Il est difficile de se faire de vrais amis, car les gens bougent beaucoup. Les problèmes de racisme restent importants dans certains Etats.
Quelles sont pour vous les principales caractéristiques de la société américaine?
La société est plus flexible et plus capable de se « réformer » rapidement. On est plus maître de son destin. En agissant, on peut changer les choses. Dans mon métier, il faut être capable de changer de direction sans demander la permission de bureaucrates, qui demanderont des années à donner une réponse.
Les choses changent à une énorme vitesse. La liberté de la presse est plus grande.

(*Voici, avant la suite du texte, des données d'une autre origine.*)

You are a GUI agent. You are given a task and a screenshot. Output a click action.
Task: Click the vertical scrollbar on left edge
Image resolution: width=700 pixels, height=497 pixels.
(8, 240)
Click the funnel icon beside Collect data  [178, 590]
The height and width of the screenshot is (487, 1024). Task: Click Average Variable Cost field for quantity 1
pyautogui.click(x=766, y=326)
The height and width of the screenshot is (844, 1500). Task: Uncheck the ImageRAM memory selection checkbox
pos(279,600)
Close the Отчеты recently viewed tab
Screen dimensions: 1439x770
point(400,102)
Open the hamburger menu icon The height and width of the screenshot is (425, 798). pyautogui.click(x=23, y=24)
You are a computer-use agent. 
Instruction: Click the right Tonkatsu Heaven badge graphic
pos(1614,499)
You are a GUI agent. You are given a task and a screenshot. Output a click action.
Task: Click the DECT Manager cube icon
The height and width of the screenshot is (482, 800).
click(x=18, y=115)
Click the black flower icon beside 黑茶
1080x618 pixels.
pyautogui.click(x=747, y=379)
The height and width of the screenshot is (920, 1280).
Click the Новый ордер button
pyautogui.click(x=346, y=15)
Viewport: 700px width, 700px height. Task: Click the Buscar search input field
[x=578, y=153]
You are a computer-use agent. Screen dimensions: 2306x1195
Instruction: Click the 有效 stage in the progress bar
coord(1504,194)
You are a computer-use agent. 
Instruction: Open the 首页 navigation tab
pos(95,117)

Bien sûr il y a des journaux débils mais pas une monoculture. Quand je regarde la télévision française, j’ai l’impression que tout le monde a la même culture.
Percevez-vous le fait d’être Français comme un atout?
J’ai depuis une dizaine d’années la double nationalité Française et Américaine.
Cela n’a jamais posé de problèmes d’être français au Bell Laboratories. A Berkeley, travaillant sur des projets classés, le fait d’avoir aussi la nationalité américaine me facilite les choses. Je suis Français or j’occupe une position d’envergure nationale. Je ne pense pas qu’un «non citoyen» puisse faire pareil en France, en Allemagne ou ailleurs en Europe. La communauté scientifique aux USA est composée à près de 70% de personnes qui ne sont pas nées aux Etats-Unis.
Avez-vous rencontré des difficultés pour vous adapter aux Etats-Unis?
Non, aucune. Ma femme, qui est norvégienne, me dit qu’il lui a été bien plus facile d’être acceptée aux USA qu’en France.
Quels conseils donneriez-vous à ceux qui s’installent?
Il faut comprendre la société américaine le plus vite possible. C’est une société qui reconnaît le talent. Les grandes écoles n’existent pas ici. Bien sûr c’est bien de sortir de Harvard ou Berkeley et cela aide pour les 2 ou 3 premières années, après cela on vous demande ce que vous avez accompli. Et c’est ça qui est important.
D’ailleurs les Américains ne comprennent pas que l’école la plus prestigieuse en France (l’ENA) puisse être une école pour l’administration.